**Exercise instructions**. From the line containing "Task: Tap Alice's gold power rank emblem" to the end of the records below, both included, every line should be repeated exactly; pictures should be dropped.

**Material shown**.
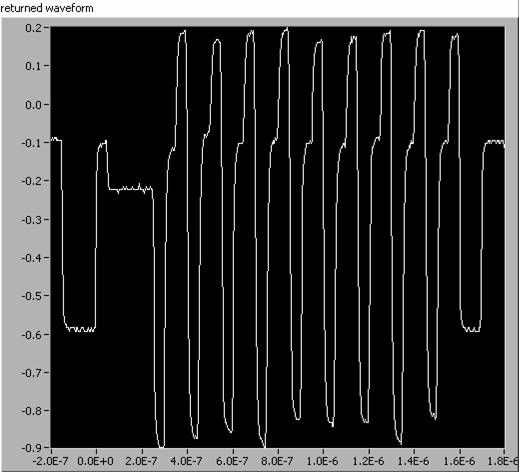
Task: Click the 'returned waveform' graph label
Action: pyautogui.click(x=47, y=8)
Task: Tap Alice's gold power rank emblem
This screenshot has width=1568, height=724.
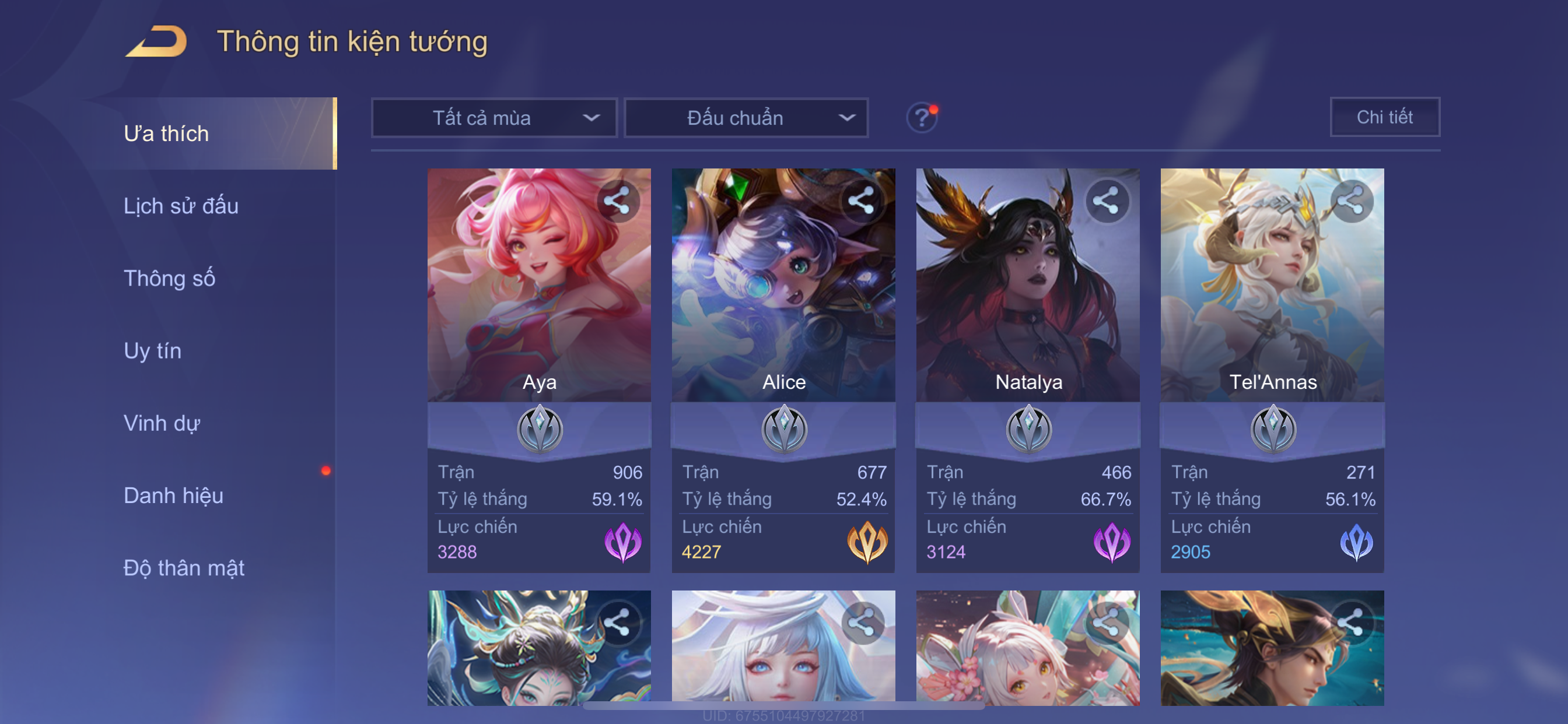Action: click(867, 542)
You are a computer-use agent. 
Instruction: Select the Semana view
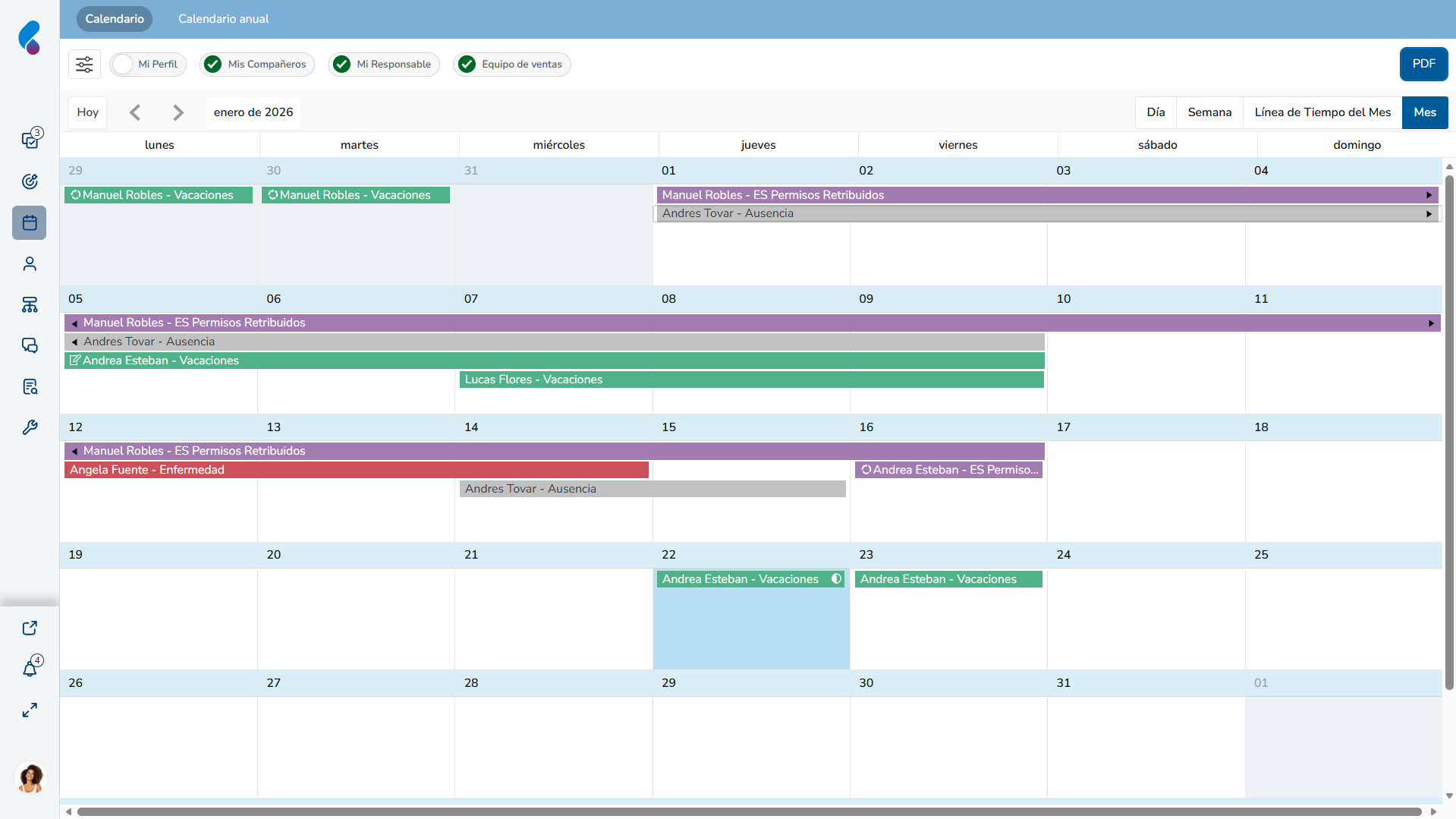tap(1209, 112)
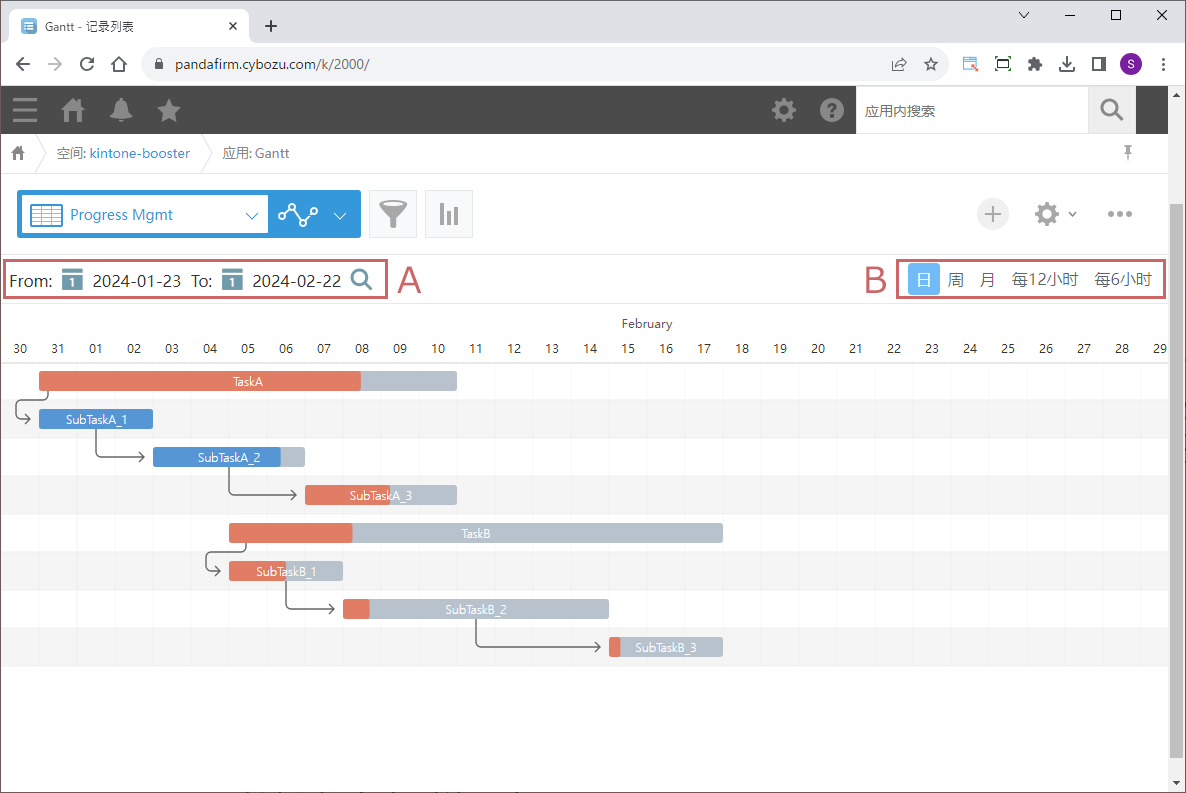Image resolution: width=1186 pixels, height=793 pixels.
Task: Click the To date calendar icon
Action: (232, 280)
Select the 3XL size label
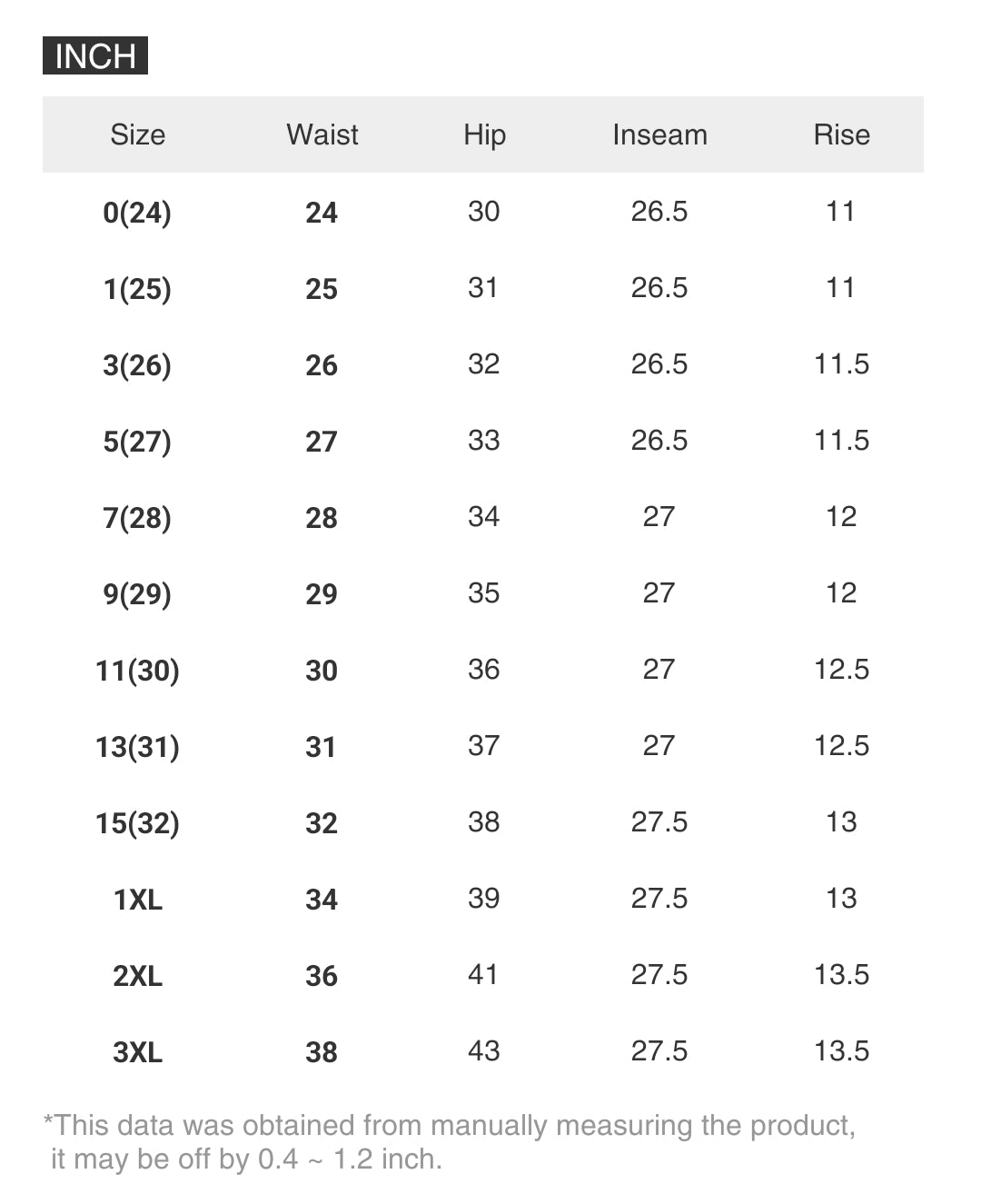 (x=138, y=1052)
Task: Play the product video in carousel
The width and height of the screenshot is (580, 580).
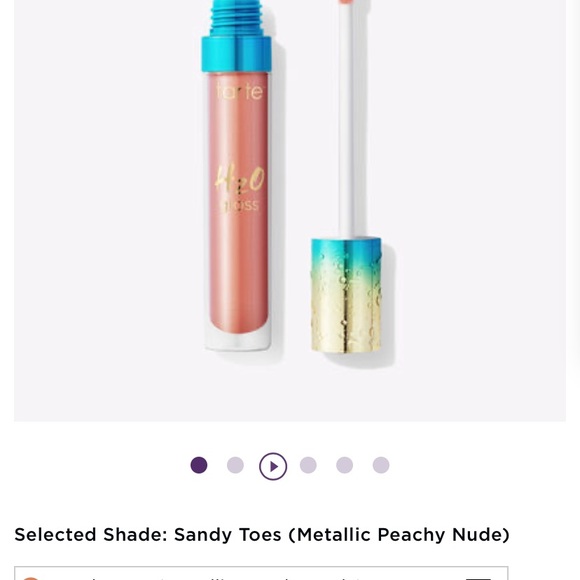Action: (273, 466)
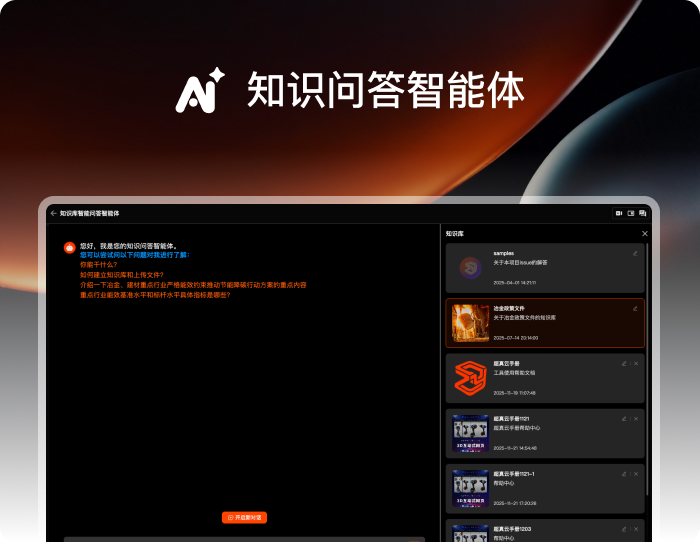Select question about 重点行业能效基准水平
700x542 pixels.
click(x=154, y=295)
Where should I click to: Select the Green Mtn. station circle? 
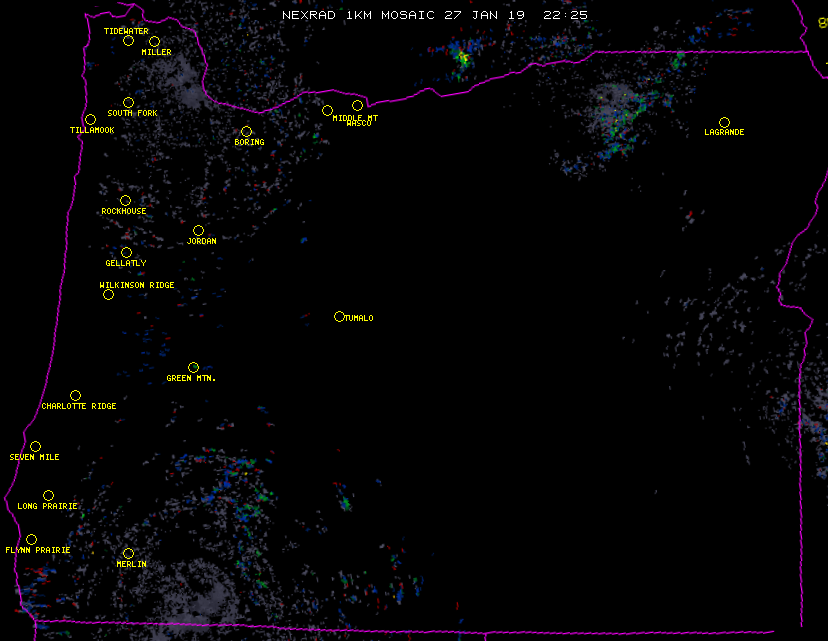[x=193, y=367]
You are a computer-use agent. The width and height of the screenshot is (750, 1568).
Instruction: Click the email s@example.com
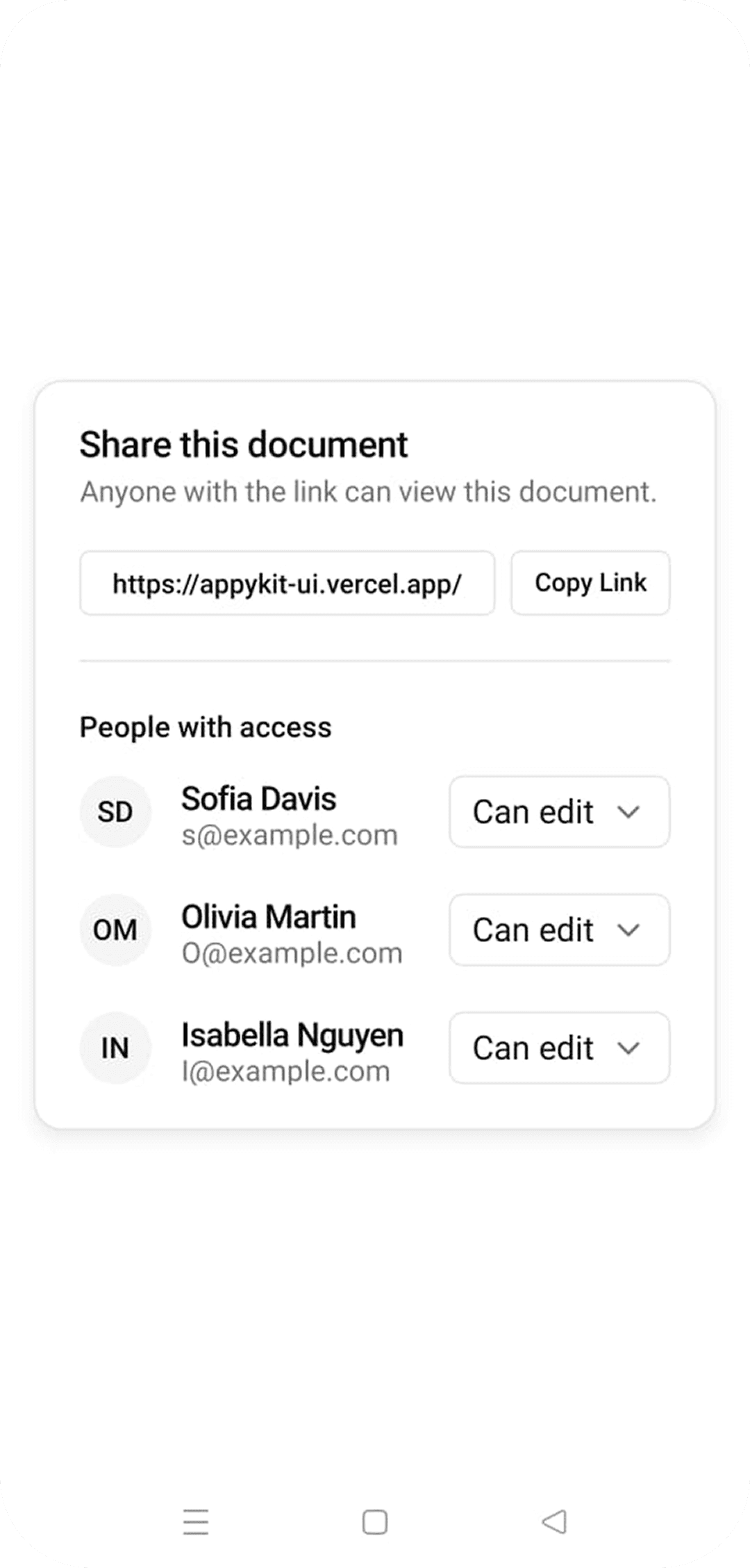pos(290,835)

**Answer for this exercise**.
Task: Tap Alice's gold power rank emblem
This screenshot has width=1568, height=724.
Action: click(867, 542)
You are a computer-use agent. 
Instruction: Select the Semana view
tap(1209, 112)
Image resolution: width=1186 pixels, height=793 pixels.
Task: Click the To date calendar icon
Action: (232, 280)
Select the 3XL size label
 (x=138, y=1052)
Task: Play the product video in carousel
The width and height of the screenshot is (580, 580).
Action: (273, 466)
Select question about 重点行业能效基准水平
700x542 pixels.
click(x=154, y=295)
Where should I click to: Select the Green Mtn. station circle? 
[x=193, y=367]
You are a computer-use agent. The width and height of the screenshot is (750, 1568).
Instruction: Click the email s@example.com
pos(290,835)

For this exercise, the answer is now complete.